> _What you need to do_:
Read through the entries below and return each line with the word "agent".

Stored items from a collection:

□ □ □ □ □ □ □

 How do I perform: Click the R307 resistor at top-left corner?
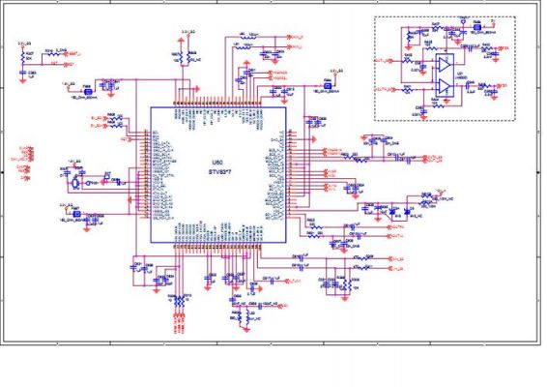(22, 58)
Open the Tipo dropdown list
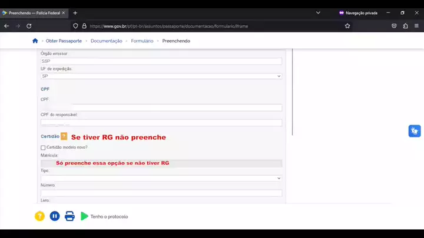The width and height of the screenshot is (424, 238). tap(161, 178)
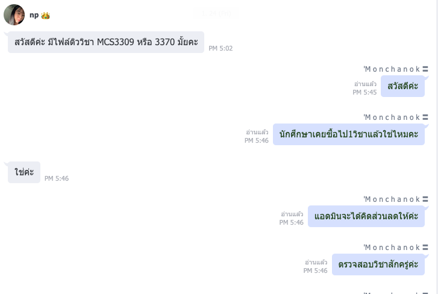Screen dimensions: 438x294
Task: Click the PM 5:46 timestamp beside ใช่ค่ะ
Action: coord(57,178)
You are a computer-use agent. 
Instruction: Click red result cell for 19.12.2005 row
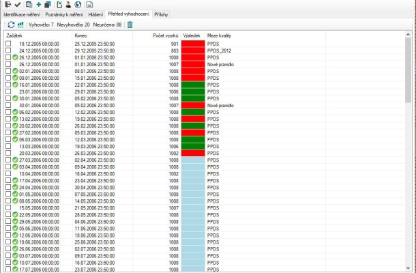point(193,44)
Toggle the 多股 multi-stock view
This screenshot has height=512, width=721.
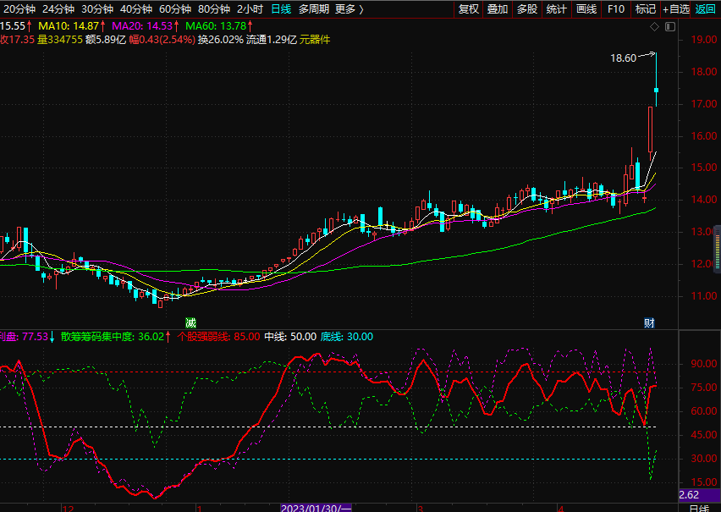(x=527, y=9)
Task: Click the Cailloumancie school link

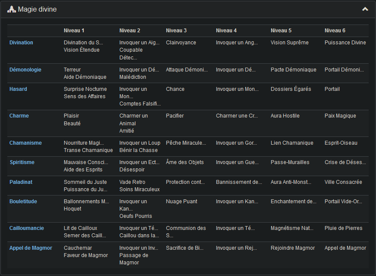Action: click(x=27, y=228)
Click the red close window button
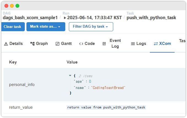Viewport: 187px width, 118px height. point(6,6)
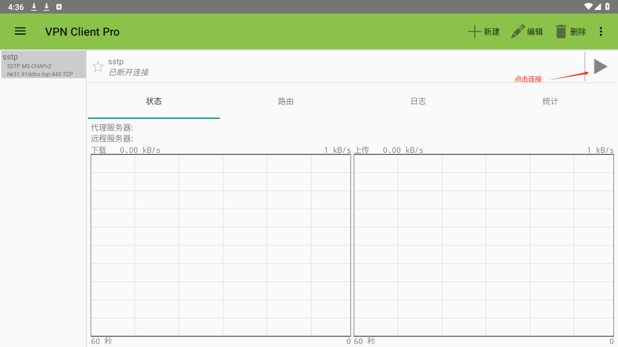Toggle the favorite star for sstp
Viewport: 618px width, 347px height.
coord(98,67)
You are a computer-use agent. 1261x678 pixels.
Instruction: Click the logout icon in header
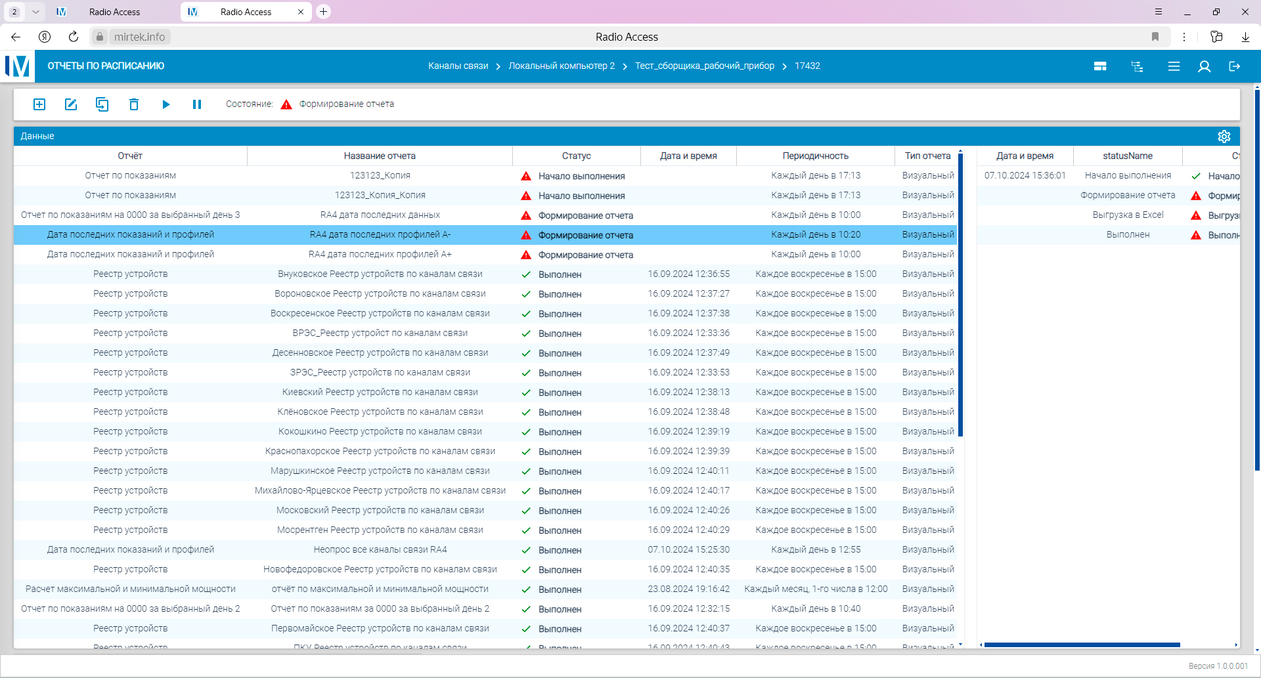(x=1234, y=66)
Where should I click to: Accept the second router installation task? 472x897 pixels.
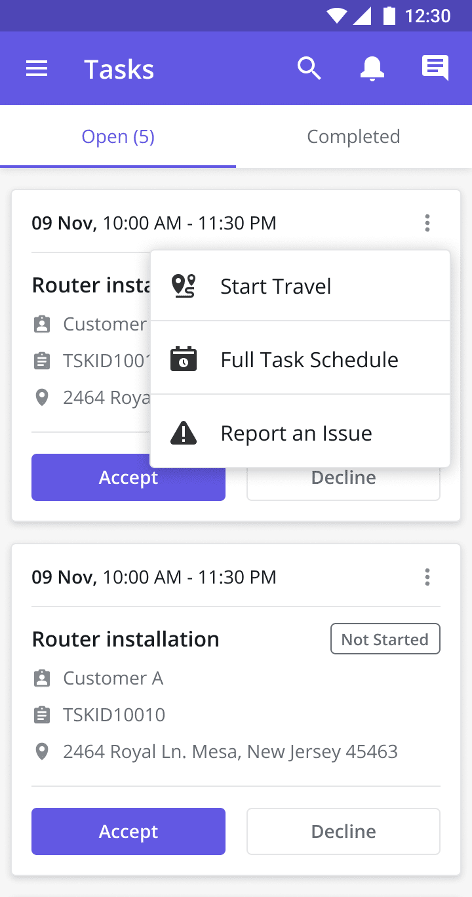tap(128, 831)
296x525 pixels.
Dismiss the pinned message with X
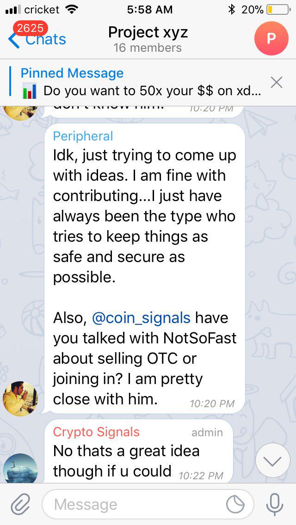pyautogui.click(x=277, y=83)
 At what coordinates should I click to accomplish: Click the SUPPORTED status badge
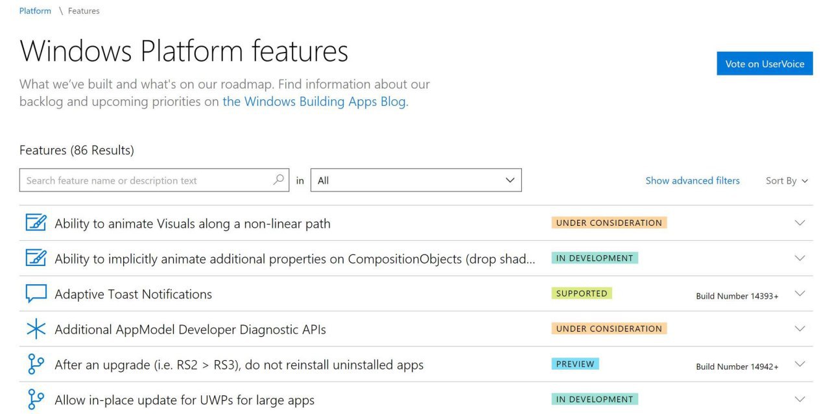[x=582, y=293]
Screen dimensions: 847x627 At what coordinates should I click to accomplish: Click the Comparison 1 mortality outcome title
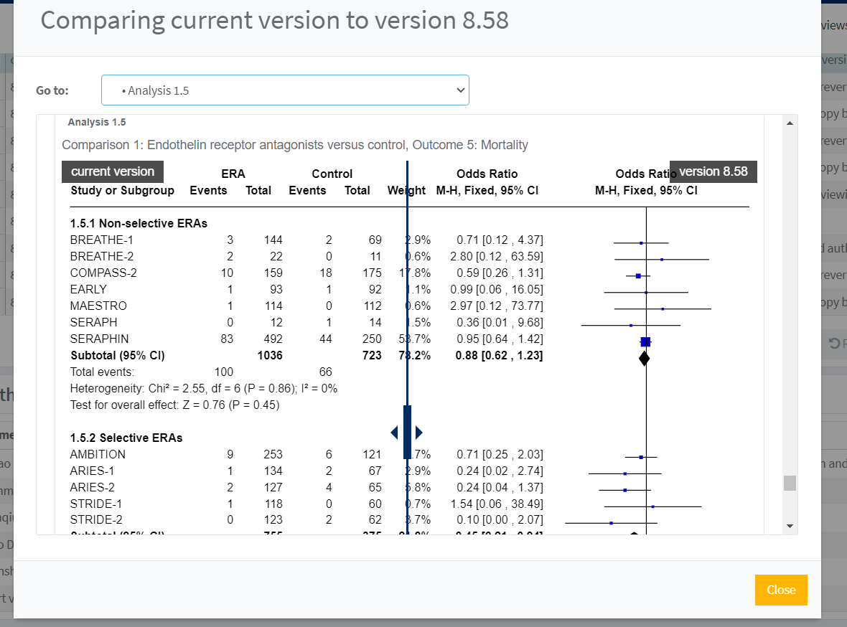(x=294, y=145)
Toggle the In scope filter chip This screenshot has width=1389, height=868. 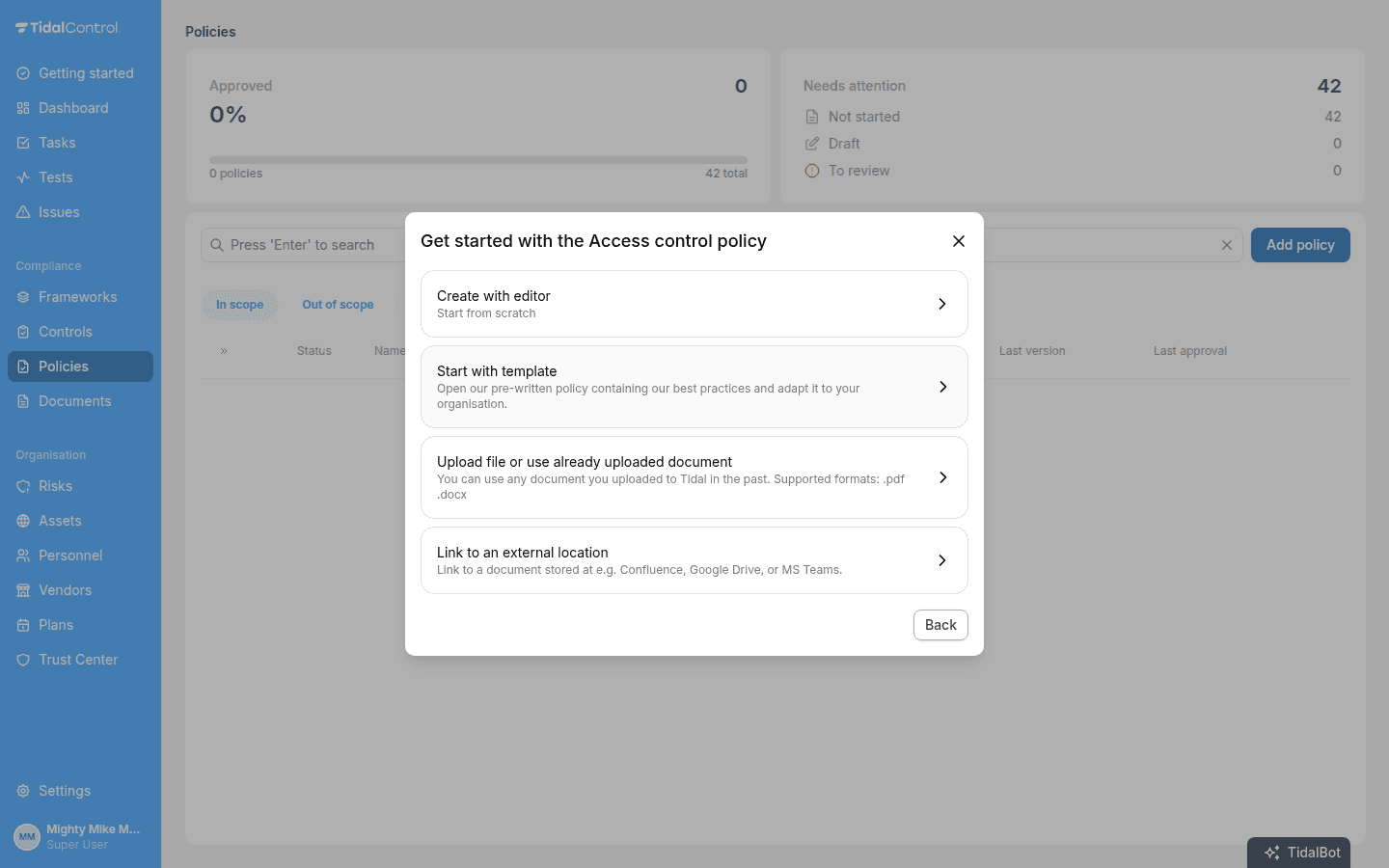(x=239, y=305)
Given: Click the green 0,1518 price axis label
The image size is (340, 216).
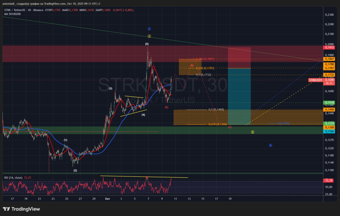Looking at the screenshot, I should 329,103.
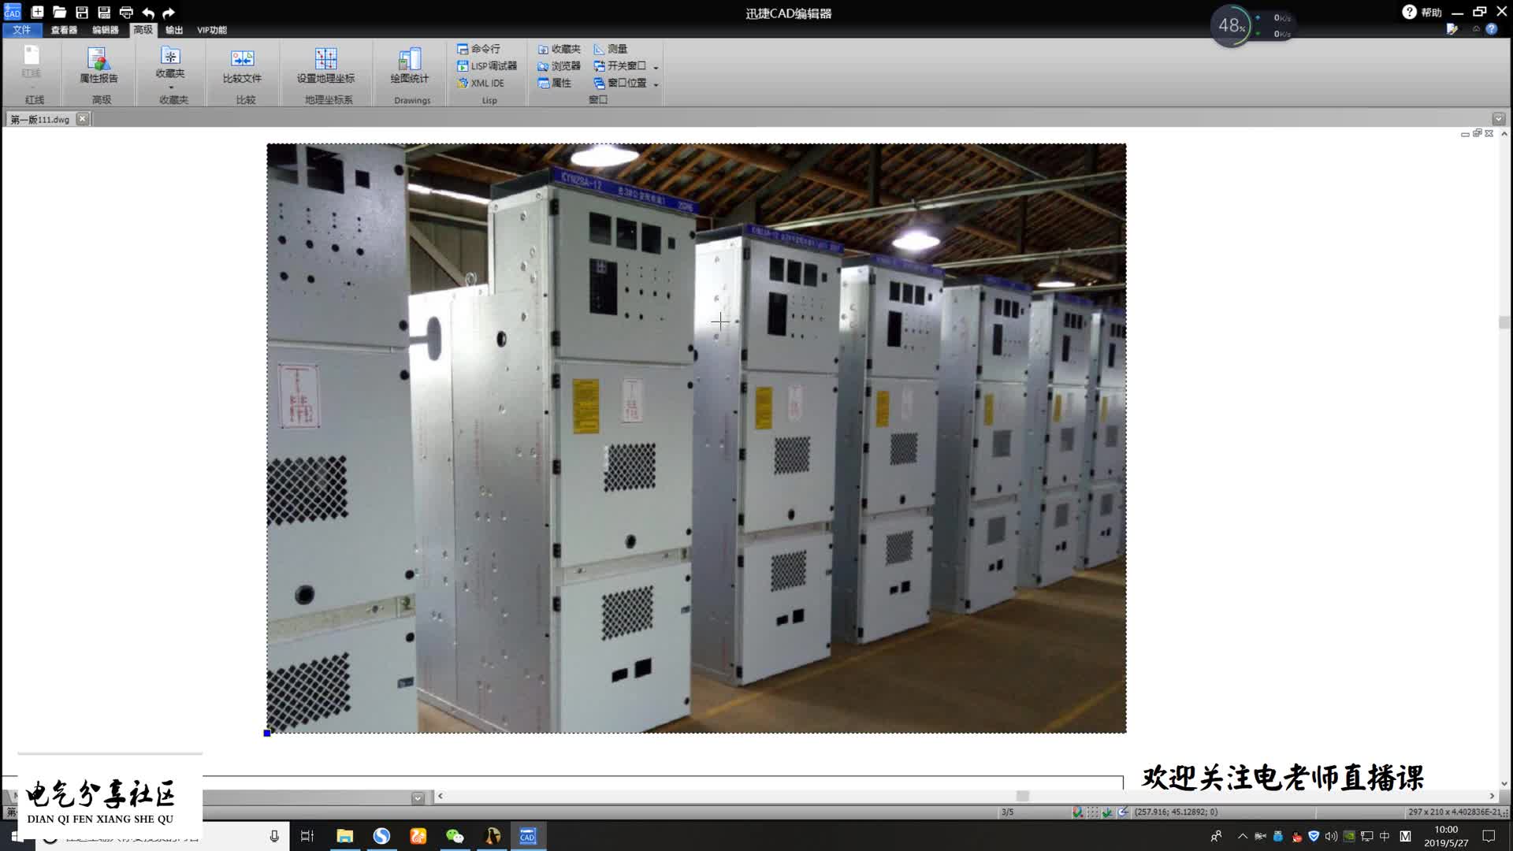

□ □ □ □ □ □ □

> _Answer to the exercise_:
You are a computer-use agent. 
You are a computer-use agent. 1261x678 pixels.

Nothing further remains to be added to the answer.